You can think of dalbavancin as a second generation vanco but there are some unique properties, particularly its pharmacokinetics which enable once weekly dosing.
Dalvance is the first drug to benefit from the FDA's new fast track process for antibiotics. From the FDA bulletin:
Dalvance is the first drug designated as a Qualified Infectious Disease Product (QIDP) to receive FDA approval. Under the Generating Antibiotic Incentives Now (GAIN) title of the FDA Safety and Innovation Act, Dalvance was granted QIDP designation because it is an antibacterial or antifungal human drug intended to treat serious or life-threatening infections.
“Today’s approval demonstrates the FDA’s commitment to encouraging increased development and approval of new antibacterial drugs, providing physicians and patients with important new treatment options,” said Edward Cox, M.D., M.P.H, director of the Office of Antimicrobial Products in the FDA’s Center for Drug Evaluation and Research.
As part of its QIDP designation, Dalvance was given priority review, which provides an expedited review of the drug’s application. Dalvance’s QIDP designation also qualifies it for an additional five years of marketing exclusivity to be added to certain exclusivity periods already provided by the Food, Drug and Cosmetic Act.
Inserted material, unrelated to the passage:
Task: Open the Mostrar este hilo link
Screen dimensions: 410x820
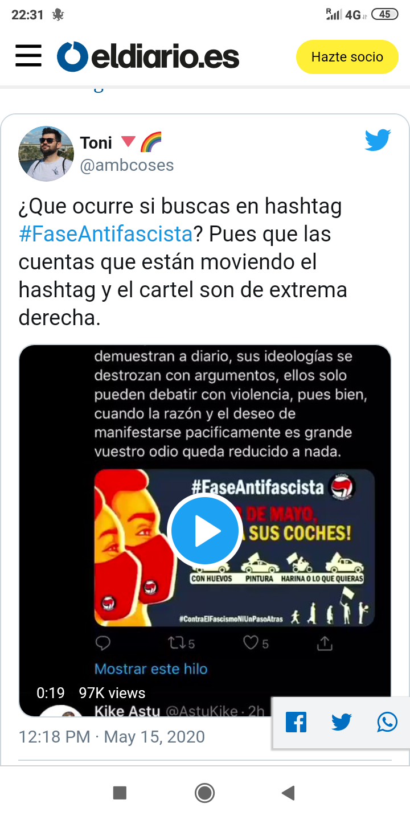Action: 151,669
Here are a few of my questions and concerns:
There was a mild signal of liver toxicity in clinical trials.
It will probably be very expensive.
Given the many options for gram positive infections that we already have exactly where will this drug fit in?
The drug's approval is narrow in scope. What off label uses might be appropriate as we gain more experience?
Many patients with skin infections do not need MRSA coverage at all. That's a matter for clinical judgment.
I don't anticipate heavy usage of this drug. It's one more option, which is great.
The concluding comments of the Academic Life in Emergency Medicine post came across to me as a little hard line:
Even if the company adjusts the price to less than $100 per dose, hospital antimicrobial stewardship programs need to rationalize and limit the use of this new antibiotic for cases when cheaper non-inferior treatments have failed.
Rationalize? How rational is it to wait for treatment failure before considering another option that might be better for the patient? He goes on:
Advertisers’ persuasion of better compliance for “high-risk patients,” convenience, and non-inferiority, are not enough to challenge the standard care of SSTIs in the ED.
Not enough to even challenge standard care? It seems to me that the convenience advantage is pretty substantial. This is an illustration of the difference between two approaches to medicine: medicine by committee and evidence based medicine (EBM). The author of the post is advocating medicine by committee. It's incompatible with EBM because it proscribes two of EBM's essential components in decision making about whether to use dalbavancin: the individual patient's unique attributes, preferences and values and the judgment and expertise of the treating clinician.
2 comments:
Rationalize is a interesting word with more than one meaning.It can be used to describe the situation in which someone suggests a rational reason for an actin even if that is not the real reason for that action. It is also used to mean make more efficient as in rationalize production in a factory or as Drs. Berwick and Brennan said in their book, The New Rules. "Health care is being rationalized through critical pathways and guidelines. The primary function of regulation in health care, especially as it affects the quality of medical care, is to constrain decentralized individualized decision making." That pesky individualized decision making just gets in the way.
Patient centered and clinician centered individualized decision making are two of the key components of EBM by its very definition. Those who advocate decisions by committee or any form of central control are opposing EBM. They may not own that fact, which means they're being disingenuous or don't understand EBM.